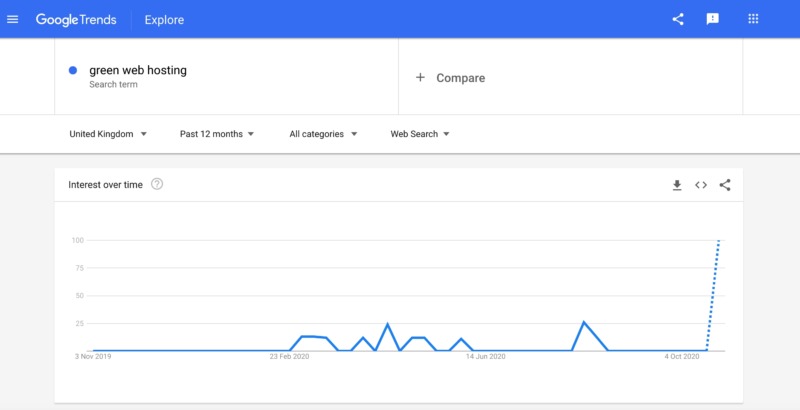Click the 23 Feb 2020 axis label

[289, 356]
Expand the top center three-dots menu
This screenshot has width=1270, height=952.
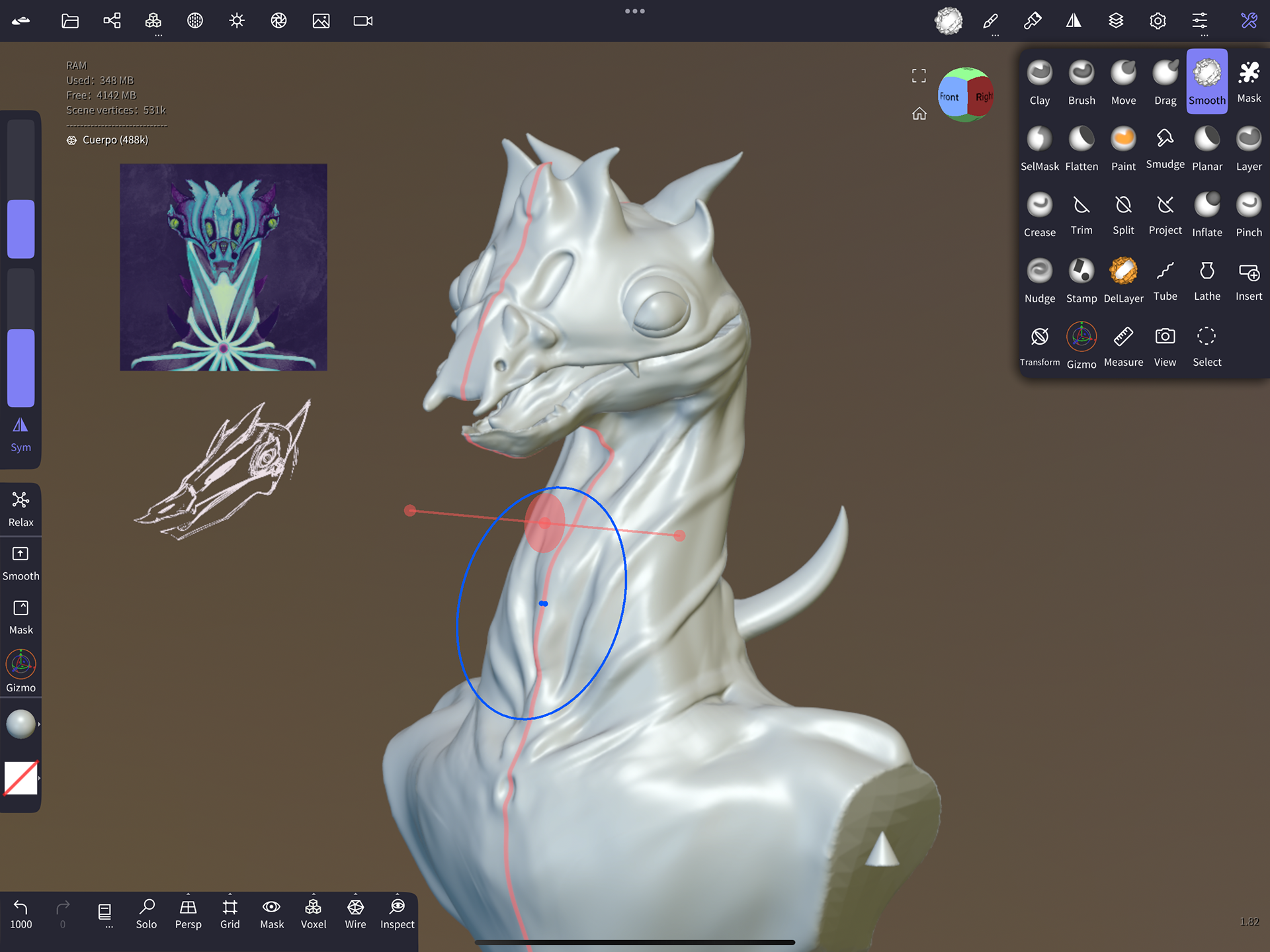634,11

Exercise description: Begin at the line that contains "Expand the top center three-dots menu" and transcribe exactly, and only, each line through the final line of the data above, both included; the pictures do not go in.

Worked solution:
Expand the top center three-dots menu
This screenshot has width=1270, height=952.
634,11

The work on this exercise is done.